Try it
If a line in the data holds "profile", copy that line out in full.

Records for this exercise
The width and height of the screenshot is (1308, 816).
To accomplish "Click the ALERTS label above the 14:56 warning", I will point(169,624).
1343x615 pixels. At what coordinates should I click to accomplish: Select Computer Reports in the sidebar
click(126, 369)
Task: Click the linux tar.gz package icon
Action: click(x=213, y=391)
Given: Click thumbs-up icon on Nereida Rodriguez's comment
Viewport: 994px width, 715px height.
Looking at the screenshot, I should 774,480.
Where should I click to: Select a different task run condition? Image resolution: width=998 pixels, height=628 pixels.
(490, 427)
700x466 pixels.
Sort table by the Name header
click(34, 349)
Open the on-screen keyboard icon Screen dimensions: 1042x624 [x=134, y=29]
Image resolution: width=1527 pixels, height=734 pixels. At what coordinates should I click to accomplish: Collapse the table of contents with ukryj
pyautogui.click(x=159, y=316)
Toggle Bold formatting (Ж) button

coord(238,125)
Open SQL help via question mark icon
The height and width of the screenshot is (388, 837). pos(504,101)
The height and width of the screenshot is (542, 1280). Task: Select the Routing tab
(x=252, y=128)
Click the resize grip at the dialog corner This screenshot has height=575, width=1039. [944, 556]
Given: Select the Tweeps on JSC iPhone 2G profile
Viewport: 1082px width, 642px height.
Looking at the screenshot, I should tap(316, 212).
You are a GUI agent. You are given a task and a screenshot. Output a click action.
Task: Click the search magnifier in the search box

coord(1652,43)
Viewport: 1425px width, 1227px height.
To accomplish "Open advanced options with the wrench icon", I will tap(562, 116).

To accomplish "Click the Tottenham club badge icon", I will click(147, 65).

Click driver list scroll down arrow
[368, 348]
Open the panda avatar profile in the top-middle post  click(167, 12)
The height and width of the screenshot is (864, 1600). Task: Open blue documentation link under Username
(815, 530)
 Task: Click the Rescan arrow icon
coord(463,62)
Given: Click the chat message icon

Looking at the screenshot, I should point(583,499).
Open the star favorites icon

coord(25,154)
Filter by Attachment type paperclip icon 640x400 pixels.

Result for this task
Given: Select the Tweeps on JSC iPhone 2G profile
Open the panda avatar profile in the top-middle post  click(167, 12)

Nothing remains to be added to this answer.